How “Alice” Grew Big in Japan

Lewis Carroll’s works as Taishō nansensu and beyond (DeDisnification, Part 7A Addendum C/ Taishō, Part 5)

Lewis Carroll’s Alice books hold a unique place in Japanese culture. The appearance of these works coincided with a key moment in the modernity of the island nation. They went on to become central, not only to the canon of children’s literature, but literature writ large, as well as other cultural forms such as film, comics, animation, electronic games, and fashion. Many of Japan’s cultural elite have produced translations and adaptations of Alice, including renowned authors such as Mishima Yukio (三島 由紀夫), and Akutagawa Ryūnosuke (芥川 龍之介) and Kikuchi Kan (菊池 寛), and award-winning artists like Yayoi Kusama (草間 彌生).

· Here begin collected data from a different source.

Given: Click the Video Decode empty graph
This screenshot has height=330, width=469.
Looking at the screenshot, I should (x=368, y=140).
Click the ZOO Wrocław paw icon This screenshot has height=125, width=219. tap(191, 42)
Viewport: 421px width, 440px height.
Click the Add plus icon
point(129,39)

Translations into various languages appeared thick and fast following Lewis Carrol’s books’ English publication; today they include 175 languages. But there are far more in Japanese than any other. Including both Alice in Wonderland (AiW) and Through the Looking-Glass, and What Alice Found There (TLG), there have been a whopping 425 translations. Furthermore, Japanese editions of these books are far more numerous than those in any other language, running to 1,271 of AiW alone.¹

Sadly, the Victoria & Albert’s (V&A), “Alice: Curiouser and Curiouser”, virtually ignored the important place Carroll’s works have reached within Japanese culture. The show featured only marginal mention of the impact of Lewis Carroll’s books in Japan. The show literally included a loli (ロリ, short for ロリータ, rorīta, the kanaization of Lolita) dress, a manga (漫画), and a poster for the Japanese release of the 1931 US film.

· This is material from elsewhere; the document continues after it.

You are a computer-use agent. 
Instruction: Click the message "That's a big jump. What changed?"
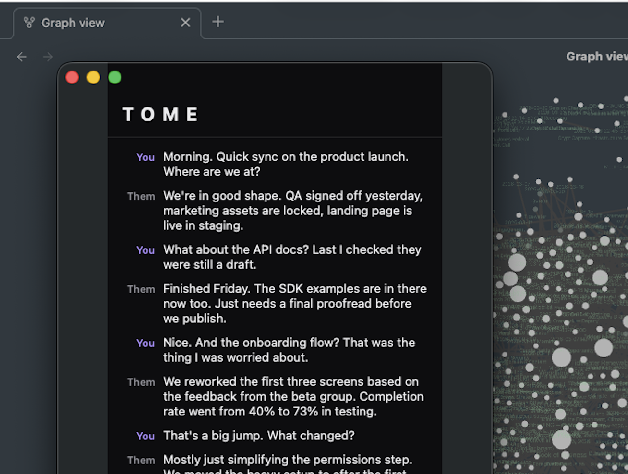[x=259, y=436]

The two Alice books have had a strong presence in Japan since the turn of the last century, oddly beginning with Hasegawa Tenkei’s (長谷川 天渓) translation of TLG as Kagami Sekai (「鏡世界」, “Mirror World”), published in serial form throughout 1899. AiW was first translated nine years later, in 1908, by Shizu Nagayo (永代 静雄) as Arisu no Monogatari (『アリスの物語』, Alice’s Tale). There were also translations in 1910, -11, and -12, and apart from a wartime gap, when the government had a tight rein on printing in general, they have continued regularly until today.

The reasons the Alice books resonated with the Japanese beginning at the turn of the last century—and beyond, as we shall see—are many and varied. And, for the most part, quite different from those that made the works popular in their native tongue and in other places around the world.

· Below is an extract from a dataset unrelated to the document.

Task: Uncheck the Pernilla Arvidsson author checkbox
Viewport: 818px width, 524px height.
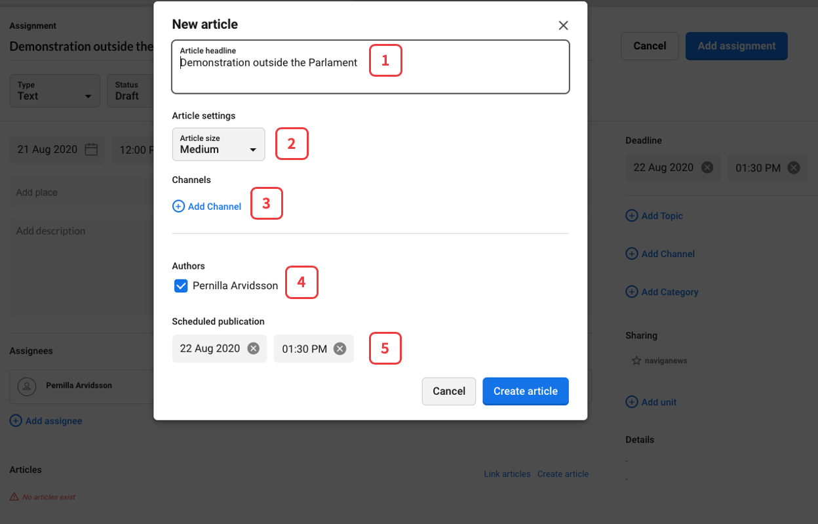Action: click(181, 286)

One element comes from how these works were translated. As one might imagine, translating Carroll’s works with all their historical and contemporary Victorian cultural references, puns, parodies, and nonsense into any language presents a high degree of difficulty. Even in relatively closely related languages and cultures such as those of Europe, the first translations—into French and German—didn’t appear for four years. 

Difficulties were compounded in Japan, lacking such cultural and linguistic relatedness. Particularly given that the books were—at least ostensibly—intended for children, accessibility had to be a concern. Indeed, the very notion of children’s literature was new to Japan in the Meiji era (明治時代, 1868–1912), so these works were necessarily pioneers in this new genre. These issues together meant that the early translations were really‌ adaptations, with material either omitted or significantly altered. The level of challenge in translating Carroll’s works can be seen in the fact that in more recent years it was taken on by Naoki Yanase (柳瀬 尚紀) who has also done so for works by James Joyce and Jorge Luis Borges.

A variety of strategies were used to make the Alices more acceptable to a Japanese audience, including altering the main character’s name. Hasegawa changed it completely, to Mii-chan (みいちゃん, where -chan is a title affix for children), as did Maruyama Hakuya (丸山 薄夜), to Ai-chan (愛 being a standard Japanese name meaning “love”) in 1910’s Ai-chan no yumemonogatari, (『愛ちゃんの夢物語』, Ai-chan’s Dream Story). There were still others, including Ayako-san (綾子さん) in a translation by Niwa Goro (丹羽 五郎), Kodomo no yume (『子供の夢』, Children’s Dreams), in 1884, and Aya-chan (あやちゃん) in Saijo Yaso’s (西條 八十) 1921 “Kagamikuni Meguri” (「鏡國めぐり」, “Mirror Country Tour”), and in the same year, Sukko-chan (すゞ子ちゃん) was used by Suzuki Miekichi (鈴木 三重吉) in his “Chichū no sekai” (「地中の世界」, “Underground World”). Despite all this, eventually, Arisu (アリス) won out as the protagonist’s name, even becoming a commonly used Japanese girl’s name from 1920 on.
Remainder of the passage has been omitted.